Exploring the level sets of quantum control landscapes

Abstract

A quantum control landscape is defined by the value of a physical observable as a functional of the time-dependent control field $E(t)$ for a given quantum-mechanical system. Level sets through this landscape are prescribed by a particular value of the target observable at the final dynamical time $T$, regardless of the intervening dynamics. We present a technique for exploring a landscape level set, where a scalar variable $s$ is introduced to characterize trajectories along these level sets. The control fields $E(s,t)$ accomplishing this exploration (i.e., that produce the same value of the target observable for a given system) are determined by solving a differential equation over $s$ in conjunction with the time-dependent Schr\odinger equation.
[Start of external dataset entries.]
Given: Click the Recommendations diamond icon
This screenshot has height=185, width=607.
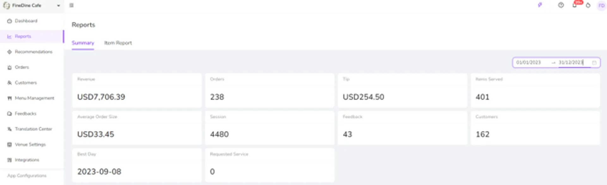Looking at the screenshot, I should point(9,52).
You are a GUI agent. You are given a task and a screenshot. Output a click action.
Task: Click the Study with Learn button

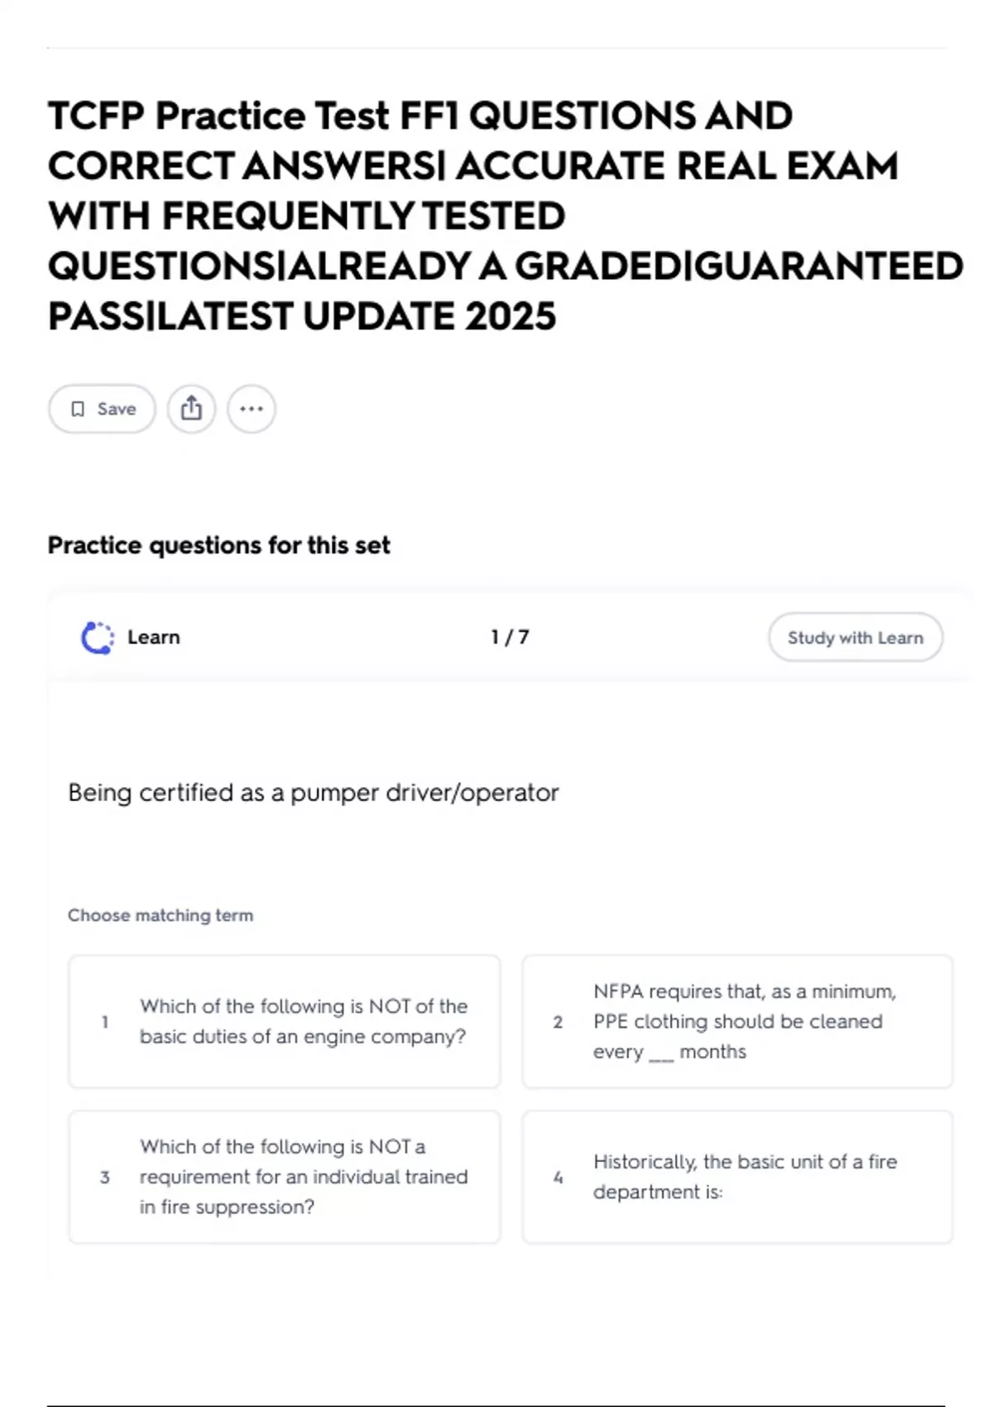pyautogui.click(x=856, y=637)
There is full freedom to traverse a level set, and a particular trajectory is realized by making an a priori choice for a continuous function $f(s,t)$ that appears in the differential equation for the control field. The continuous function $f(s,t)$ can assume an arbitrary form, and thus a level set generally contains a family of controls, where each control takes the quantum system to the same final target value, but produces a distinct control mechanism. In addition, although the observable value remains invariant over the level set, other dynamical properties (e.g., the degree of robustness to control noise) are not specifically preserved and can vary greatly. Examples are presented to illustrate the continuous nature of level-set controls and their associated induced dynamical features, including continuously morphing mechanisms for population control in model quantum systems.